--- START ---

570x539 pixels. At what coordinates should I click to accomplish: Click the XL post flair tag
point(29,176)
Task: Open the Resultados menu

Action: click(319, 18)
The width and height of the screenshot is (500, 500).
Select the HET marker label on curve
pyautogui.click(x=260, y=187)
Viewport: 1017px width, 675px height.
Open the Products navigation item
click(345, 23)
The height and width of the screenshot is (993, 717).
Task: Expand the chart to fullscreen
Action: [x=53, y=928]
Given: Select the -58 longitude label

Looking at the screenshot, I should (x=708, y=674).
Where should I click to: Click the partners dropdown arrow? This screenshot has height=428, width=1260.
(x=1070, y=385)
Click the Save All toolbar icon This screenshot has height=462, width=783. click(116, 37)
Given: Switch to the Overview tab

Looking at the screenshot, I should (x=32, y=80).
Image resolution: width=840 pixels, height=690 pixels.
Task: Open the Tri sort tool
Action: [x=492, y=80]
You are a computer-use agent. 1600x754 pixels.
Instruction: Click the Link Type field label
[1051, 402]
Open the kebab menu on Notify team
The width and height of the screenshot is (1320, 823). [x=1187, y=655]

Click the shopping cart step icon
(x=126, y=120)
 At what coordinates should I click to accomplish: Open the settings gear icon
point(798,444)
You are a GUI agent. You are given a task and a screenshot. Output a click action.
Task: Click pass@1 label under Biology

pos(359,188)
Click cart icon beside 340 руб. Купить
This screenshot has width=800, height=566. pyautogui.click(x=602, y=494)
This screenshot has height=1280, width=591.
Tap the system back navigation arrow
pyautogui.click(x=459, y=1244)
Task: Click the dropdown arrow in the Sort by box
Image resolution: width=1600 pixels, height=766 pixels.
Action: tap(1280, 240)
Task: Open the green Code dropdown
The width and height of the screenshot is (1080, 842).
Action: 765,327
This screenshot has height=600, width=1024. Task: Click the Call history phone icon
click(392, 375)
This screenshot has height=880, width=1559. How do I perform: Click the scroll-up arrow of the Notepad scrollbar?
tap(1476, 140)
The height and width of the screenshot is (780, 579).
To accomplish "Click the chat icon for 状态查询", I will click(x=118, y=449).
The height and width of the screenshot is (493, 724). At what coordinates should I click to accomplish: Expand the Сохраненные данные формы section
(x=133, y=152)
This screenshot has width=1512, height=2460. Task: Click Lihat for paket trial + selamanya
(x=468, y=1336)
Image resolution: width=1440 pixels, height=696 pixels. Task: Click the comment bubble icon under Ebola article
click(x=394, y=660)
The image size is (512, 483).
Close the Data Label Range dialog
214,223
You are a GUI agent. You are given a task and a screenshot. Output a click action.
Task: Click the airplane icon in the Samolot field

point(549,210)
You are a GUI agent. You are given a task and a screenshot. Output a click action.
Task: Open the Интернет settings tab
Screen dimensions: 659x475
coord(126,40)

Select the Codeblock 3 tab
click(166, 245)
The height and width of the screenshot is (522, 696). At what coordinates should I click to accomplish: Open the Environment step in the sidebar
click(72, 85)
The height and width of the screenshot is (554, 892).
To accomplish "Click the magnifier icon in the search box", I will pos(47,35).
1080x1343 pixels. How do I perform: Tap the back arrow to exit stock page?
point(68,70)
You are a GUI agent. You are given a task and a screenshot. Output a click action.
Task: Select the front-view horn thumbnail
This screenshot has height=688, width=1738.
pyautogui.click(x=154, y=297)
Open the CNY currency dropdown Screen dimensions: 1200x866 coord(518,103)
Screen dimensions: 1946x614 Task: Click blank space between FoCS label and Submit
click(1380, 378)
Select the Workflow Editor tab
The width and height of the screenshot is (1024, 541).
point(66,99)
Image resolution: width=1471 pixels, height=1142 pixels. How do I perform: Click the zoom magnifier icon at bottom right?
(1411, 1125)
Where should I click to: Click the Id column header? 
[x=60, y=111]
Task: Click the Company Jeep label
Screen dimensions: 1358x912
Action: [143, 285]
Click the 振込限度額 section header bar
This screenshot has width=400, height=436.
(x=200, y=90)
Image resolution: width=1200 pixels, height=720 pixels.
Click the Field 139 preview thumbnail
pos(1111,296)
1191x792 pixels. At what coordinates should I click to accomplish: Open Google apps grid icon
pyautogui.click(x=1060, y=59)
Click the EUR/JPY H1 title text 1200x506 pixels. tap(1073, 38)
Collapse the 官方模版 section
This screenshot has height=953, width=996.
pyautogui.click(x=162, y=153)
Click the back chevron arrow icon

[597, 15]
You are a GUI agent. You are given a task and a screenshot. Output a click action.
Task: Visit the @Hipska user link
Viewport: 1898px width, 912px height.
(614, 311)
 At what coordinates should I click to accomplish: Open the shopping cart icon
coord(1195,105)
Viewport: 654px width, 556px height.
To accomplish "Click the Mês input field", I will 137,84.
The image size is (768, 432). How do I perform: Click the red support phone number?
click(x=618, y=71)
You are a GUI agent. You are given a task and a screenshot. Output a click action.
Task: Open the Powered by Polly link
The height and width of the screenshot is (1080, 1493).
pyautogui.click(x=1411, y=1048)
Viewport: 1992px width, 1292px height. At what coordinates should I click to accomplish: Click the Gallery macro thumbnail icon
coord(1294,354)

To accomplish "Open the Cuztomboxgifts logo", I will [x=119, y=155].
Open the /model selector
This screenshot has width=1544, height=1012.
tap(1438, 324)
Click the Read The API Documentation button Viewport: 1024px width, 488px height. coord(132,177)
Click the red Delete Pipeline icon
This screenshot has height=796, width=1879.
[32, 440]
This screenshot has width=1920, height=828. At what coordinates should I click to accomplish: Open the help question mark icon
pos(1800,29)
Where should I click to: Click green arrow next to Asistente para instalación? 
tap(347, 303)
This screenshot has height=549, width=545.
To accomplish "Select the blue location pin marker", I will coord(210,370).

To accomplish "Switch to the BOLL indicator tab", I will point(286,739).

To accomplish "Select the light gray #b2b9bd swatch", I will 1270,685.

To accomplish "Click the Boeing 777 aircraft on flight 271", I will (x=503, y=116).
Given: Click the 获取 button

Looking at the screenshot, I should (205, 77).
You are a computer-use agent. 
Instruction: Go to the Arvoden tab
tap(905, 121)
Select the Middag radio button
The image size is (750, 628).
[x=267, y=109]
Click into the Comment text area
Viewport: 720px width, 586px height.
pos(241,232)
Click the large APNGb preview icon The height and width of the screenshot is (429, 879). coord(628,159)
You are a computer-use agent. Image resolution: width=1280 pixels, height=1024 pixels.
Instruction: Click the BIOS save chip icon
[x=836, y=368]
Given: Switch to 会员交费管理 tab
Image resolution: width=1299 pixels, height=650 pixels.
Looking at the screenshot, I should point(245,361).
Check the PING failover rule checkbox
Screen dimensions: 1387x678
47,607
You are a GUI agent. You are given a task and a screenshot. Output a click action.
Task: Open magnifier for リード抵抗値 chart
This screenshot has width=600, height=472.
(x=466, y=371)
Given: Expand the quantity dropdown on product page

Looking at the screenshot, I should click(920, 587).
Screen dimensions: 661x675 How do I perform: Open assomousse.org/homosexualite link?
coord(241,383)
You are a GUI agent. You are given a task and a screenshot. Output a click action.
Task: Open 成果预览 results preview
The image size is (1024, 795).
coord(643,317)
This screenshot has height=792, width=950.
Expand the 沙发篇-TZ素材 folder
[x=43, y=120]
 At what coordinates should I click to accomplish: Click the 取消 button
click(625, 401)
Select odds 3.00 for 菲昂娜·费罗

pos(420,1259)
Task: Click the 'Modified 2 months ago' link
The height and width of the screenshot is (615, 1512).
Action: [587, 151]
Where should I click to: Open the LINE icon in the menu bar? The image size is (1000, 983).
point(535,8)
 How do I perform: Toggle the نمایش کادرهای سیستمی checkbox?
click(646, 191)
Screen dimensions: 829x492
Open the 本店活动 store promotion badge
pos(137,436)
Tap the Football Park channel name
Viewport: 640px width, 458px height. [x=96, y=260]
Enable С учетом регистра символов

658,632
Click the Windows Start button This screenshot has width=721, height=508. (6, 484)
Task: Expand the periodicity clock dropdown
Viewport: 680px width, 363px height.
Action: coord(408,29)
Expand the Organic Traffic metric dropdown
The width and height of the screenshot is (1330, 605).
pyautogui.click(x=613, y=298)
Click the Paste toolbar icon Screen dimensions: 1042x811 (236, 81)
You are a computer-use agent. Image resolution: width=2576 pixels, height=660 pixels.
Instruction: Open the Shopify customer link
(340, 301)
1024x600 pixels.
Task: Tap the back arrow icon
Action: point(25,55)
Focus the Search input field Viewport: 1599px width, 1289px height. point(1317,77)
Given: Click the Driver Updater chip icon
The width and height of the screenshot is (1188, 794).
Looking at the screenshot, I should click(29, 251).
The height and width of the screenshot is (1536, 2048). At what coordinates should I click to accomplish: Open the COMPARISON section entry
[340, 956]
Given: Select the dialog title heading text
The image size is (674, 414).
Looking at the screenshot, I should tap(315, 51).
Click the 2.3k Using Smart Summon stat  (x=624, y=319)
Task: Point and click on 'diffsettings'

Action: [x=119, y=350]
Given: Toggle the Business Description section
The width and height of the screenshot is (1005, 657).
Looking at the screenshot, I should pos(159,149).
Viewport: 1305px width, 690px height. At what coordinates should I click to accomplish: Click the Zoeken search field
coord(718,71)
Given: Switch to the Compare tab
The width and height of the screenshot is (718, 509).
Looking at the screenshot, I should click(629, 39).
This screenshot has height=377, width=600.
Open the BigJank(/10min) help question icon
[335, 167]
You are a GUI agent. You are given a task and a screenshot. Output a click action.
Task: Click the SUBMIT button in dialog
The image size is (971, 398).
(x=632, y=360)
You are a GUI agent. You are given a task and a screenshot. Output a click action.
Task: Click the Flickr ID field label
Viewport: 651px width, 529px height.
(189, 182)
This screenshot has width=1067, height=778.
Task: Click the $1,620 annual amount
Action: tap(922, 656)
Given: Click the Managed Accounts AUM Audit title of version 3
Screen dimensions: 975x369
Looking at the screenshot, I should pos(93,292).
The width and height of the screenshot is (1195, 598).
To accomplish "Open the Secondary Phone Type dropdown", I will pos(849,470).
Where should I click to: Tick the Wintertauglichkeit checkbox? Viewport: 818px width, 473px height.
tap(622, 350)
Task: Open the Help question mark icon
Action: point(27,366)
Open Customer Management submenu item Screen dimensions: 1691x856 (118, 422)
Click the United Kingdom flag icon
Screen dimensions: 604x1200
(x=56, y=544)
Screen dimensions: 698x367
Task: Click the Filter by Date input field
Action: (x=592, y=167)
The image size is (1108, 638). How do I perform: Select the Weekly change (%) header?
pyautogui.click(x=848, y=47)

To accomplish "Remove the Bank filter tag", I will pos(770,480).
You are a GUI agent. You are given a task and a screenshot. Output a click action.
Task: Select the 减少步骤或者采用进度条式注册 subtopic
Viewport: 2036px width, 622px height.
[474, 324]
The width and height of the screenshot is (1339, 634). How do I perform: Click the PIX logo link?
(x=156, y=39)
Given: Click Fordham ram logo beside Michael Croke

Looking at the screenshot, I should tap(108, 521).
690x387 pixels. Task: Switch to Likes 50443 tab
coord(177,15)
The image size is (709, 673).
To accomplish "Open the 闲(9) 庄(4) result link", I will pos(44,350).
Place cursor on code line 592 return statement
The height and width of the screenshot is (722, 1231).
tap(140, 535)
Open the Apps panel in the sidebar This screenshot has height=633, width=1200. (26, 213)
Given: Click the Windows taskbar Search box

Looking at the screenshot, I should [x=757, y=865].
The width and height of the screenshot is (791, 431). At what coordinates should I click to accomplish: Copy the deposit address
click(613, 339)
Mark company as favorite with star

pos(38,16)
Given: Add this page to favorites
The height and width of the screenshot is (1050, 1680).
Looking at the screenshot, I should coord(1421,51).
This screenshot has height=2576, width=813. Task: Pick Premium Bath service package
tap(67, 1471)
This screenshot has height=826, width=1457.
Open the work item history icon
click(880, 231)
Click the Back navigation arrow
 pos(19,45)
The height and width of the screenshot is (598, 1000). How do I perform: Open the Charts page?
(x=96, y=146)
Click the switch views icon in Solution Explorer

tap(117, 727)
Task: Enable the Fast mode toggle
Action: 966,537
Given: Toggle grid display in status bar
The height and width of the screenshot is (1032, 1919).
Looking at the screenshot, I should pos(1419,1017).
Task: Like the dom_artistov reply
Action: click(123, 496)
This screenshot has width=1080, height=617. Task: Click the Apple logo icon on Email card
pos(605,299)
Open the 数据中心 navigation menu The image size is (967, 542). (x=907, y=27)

--- END ---

Task: Using the records above, report the count of lines holding "will" and nothing else.

Exercise response: 11